_REQUIREMENTS_:
Output the records from the line with "Toggle the red arm square for Lip Sync" to the line with "pos(11,144)" as a two-column CSV with the columns record_text and answer. Give one row per record, put each field in quotes, and turn line breaks into spaces.

_MATERIAL PROVIDED_:
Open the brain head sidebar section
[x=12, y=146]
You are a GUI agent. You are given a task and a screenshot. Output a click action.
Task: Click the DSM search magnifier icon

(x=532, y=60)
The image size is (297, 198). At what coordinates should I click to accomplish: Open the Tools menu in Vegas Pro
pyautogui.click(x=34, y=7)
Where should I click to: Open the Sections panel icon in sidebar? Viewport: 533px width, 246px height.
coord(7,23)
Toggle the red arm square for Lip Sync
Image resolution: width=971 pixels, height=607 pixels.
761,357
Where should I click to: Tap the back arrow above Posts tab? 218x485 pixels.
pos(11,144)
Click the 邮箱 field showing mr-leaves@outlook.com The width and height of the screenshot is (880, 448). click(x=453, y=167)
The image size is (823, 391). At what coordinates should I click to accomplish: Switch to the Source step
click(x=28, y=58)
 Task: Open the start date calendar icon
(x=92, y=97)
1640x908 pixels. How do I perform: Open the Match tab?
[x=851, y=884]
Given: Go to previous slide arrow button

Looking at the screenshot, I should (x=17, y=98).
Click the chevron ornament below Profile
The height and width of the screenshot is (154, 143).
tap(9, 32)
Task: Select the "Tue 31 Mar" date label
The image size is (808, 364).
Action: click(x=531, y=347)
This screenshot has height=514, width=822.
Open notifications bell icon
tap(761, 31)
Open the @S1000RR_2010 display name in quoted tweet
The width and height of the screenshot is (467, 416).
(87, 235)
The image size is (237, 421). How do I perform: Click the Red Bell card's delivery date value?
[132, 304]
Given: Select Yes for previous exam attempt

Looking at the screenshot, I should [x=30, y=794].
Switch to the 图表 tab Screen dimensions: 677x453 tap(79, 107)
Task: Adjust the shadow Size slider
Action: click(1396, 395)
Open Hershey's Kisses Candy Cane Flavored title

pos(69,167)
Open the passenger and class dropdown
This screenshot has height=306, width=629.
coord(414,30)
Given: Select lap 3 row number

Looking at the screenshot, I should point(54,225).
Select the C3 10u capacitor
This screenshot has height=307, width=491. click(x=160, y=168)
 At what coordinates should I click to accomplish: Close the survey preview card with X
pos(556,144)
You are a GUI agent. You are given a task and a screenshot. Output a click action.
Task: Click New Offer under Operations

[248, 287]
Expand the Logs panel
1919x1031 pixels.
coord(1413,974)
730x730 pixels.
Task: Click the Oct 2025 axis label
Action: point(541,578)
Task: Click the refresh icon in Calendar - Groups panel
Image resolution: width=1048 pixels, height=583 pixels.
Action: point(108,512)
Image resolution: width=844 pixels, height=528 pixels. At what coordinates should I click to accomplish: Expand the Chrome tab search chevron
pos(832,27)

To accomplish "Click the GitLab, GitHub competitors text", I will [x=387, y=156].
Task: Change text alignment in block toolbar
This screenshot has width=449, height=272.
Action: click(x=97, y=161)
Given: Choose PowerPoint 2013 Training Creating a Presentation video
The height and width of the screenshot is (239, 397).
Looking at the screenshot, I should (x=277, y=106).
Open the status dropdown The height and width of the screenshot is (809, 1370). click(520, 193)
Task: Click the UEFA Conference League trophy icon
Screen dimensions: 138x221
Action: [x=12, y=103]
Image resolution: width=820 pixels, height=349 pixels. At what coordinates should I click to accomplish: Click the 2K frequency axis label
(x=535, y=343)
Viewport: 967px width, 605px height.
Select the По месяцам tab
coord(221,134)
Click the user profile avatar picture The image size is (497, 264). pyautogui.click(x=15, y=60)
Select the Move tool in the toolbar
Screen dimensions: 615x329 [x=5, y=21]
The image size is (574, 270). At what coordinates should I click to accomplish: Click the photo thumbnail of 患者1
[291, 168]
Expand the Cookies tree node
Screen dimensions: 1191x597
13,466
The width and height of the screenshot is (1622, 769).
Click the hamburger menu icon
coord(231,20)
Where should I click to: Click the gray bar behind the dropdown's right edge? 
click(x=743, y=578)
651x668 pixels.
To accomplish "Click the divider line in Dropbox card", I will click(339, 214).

_ANSWER BELOW_:
record_text,answer
"Toggle the red arm square for Lip Sync Image resolution: width=971 pixels, height=607 pixels.","761,357"
"Where should I click to: Tap the back arrow above Posts tab? 218x485 pixels.","pos(11,144)"